Comparable sales decreased by 2%, including a double-digit decline in China.

  • Diagnosis & Treatment comparable sales decreased by 4%, due to a double-digit decline in China and on the back of a high comparison base in prior years. Adjusted EBITA margin improved, driven by productivity measures, mix effects, and innovation, partly offset by lower fixed cost absorption due to lower sales.
  • Connected Care comparable sales were broadly flat across businesses, and the Adjusted EBITA margin was 3.5%, mainly due to an unfavorable mix and cost phasing, partly offset by productivity measures and innovation.
  • Personal Health comparable sales increased 1%. A double-digit decline in China largely offset high-single-digit growth.
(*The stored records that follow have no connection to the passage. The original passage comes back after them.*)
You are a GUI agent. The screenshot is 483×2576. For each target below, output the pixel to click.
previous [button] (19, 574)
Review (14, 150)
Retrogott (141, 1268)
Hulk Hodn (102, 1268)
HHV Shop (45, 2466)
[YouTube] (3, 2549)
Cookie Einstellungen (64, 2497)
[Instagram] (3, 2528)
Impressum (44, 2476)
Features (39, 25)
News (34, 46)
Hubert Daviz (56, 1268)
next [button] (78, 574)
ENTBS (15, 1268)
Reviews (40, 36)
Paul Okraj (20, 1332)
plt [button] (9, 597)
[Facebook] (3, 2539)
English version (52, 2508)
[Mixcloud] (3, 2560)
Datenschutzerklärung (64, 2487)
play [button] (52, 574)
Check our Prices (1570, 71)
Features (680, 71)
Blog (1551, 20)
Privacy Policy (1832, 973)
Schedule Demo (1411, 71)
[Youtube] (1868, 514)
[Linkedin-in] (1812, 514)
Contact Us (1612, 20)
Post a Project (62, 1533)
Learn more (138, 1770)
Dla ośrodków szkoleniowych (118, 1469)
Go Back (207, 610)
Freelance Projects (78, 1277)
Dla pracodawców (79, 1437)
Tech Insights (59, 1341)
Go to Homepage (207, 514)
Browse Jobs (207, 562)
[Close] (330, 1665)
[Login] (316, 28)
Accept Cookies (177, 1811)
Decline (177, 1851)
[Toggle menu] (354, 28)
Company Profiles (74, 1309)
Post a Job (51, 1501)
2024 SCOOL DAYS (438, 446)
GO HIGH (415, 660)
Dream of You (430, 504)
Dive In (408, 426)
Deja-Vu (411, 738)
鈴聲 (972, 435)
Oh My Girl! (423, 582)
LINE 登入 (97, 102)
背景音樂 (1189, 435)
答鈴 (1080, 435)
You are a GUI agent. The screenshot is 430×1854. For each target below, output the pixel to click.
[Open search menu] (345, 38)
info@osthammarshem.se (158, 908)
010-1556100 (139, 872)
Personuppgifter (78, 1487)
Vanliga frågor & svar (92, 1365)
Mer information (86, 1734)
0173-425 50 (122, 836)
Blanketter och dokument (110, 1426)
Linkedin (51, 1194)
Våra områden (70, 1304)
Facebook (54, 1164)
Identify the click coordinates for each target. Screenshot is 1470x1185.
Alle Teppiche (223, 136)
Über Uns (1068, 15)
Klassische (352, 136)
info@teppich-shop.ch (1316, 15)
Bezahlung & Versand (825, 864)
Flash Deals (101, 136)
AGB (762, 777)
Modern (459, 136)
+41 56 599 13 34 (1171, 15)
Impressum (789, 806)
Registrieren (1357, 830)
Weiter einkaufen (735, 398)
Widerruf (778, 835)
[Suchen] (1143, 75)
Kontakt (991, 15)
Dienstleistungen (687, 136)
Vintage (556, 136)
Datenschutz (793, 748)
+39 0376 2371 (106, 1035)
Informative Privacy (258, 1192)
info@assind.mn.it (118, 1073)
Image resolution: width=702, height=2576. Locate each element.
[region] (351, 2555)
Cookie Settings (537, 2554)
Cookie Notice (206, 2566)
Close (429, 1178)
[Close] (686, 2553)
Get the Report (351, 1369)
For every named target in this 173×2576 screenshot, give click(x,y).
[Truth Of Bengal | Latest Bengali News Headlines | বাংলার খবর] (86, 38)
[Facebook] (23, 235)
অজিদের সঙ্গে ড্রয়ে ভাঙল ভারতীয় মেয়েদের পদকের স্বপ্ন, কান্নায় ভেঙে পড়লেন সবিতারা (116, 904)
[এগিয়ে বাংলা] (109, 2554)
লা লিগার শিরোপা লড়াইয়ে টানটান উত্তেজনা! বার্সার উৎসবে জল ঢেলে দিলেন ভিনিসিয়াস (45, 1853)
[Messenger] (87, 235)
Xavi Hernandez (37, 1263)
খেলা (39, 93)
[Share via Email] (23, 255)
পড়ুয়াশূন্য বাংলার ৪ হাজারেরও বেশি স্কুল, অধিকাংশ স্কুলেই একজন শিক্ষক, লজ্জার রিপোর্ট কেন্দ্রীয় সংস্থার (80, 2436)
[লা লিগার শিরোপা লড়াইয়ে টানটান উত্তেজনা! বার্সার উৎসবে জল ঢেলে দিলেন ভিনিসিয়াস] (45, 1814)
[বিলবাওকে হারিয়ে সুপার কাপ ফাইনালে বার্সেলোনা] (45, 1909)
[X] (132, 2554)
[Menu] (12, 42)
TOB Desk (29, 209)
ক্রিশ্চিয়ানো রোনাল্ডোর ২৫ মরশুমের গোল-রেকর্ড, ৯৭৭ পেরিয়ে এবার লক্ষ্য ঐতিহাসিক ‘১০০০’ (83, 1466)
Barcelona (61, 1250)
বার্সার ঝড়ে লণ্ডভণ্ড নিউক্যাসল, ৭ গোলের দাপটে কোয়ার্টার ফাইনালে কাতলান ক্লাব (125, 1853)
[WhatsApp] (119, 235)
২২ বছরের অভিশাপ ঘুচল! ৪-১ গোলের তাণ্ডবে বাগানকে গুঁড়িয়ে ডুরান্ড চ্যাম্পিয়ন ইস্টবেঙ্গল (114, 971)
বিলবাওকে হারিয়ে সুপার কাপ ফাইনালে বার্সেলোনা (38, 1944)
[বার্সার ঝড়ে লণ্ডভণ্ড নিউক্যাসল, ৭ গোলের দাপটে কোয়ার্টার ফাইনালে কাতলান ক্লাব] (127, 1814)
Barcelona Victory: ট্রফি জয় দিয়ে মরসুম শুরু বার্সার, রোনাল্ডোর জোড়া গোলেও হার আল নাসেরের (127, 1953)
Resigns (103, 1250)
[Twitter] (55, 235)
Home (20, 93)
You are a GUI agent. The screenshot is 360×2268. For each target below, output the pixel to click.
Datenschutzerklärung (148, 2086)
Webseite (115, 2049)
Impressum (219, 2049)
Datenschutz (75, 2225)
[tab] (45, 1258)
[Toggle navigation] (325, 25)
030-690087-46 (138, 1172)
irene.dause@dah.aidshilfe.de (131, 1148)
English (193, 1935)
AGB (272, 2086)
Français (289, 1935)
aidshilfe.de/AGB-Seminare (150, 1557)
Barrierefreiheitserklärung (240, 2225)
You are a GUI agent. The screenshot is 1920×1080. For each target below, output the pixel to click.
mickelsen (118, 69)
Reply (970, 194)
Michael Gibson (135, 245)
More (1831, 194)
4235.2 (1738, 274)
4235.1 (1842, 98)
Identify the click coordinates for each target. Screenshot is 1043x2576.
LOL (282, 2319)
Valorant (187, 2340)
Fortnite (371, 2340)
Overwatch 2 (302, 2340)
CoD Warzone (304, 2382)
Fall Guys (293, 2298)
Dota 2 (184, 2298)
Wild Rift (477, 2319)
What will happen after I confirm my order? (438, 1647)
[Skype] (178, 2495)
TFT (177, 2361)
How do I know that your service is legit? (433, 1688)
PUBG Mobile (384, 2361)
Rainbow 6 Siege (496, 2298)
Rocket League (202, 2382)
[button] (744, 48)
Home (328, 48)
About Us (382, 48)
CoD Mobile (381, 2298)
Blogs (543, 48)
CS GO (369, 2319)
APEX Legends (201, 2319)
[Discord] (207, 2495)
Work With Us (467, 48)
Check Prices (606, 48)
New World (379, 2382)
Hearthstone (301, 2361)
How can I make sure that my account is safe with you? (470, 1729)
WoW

The adjusted EBITA margin remained in line with last year’s.

Also Read: GE HealthCare’s Strong Q1 Took Back Seat To Tariffs, Analyst Sees 2026 Tariff Impact Less Than 2025

“Our order intake growth continued with strong momentum, particularly in the US, coupled with positive growth in personal health, providing an encouraging start to the year,” said Roy Jakobs, CEO of Royal Philips.

“In an uncertain macro environment that has intensified due to the potential impact of tariffs, we are focused on what we can control. We are improving our supply chain agility, taking decisive cost actions to mitigate financial impact where possible, and ensuring we can continue to serve our customers and consumers,” Jakobs added.

Adjusted EBITA margin decreased 80 basis points to 8.6%, mainly due to the decline in sales, partly offset by higher gross margins from innovations and productivity measures.

Income from operations increased to 154 million. Free cash flow was an outflow of 1.09 billion, mainly due to the 1.025 billion payment relating to the Philips Respironics recall-related medical monitoring and personal injury settlements in the U.S.

Guidance: In an uncertain macro environment, Philips’ outlook for the full year 2025 is updated to include the assumed impact of currently announced tariffs, including current bilateral US-China and rest of world tariffs, and the resumption of the paused U.S. tariffs on July 9. It excludes the potential wider economic impact.

2025 comparable sales growth of 1%—3% remains unchanged.

Adjusted EBITA margin range to be 10.8%-11.3% (compared to 11.8%-12.3% previously), including an estimated net tariff impact of 250-300 million euros after substantial tariff mitigations.

The company anticipates that 2025 performance will be skewed toward the latter part of the year, with Q2 showing modest improvement from Q1.

Philips is on track to deliver savings of 800 million euros in 2025.

Price Action: PHG stock is down 4.76% to $24.42 at the last check on Tuesday.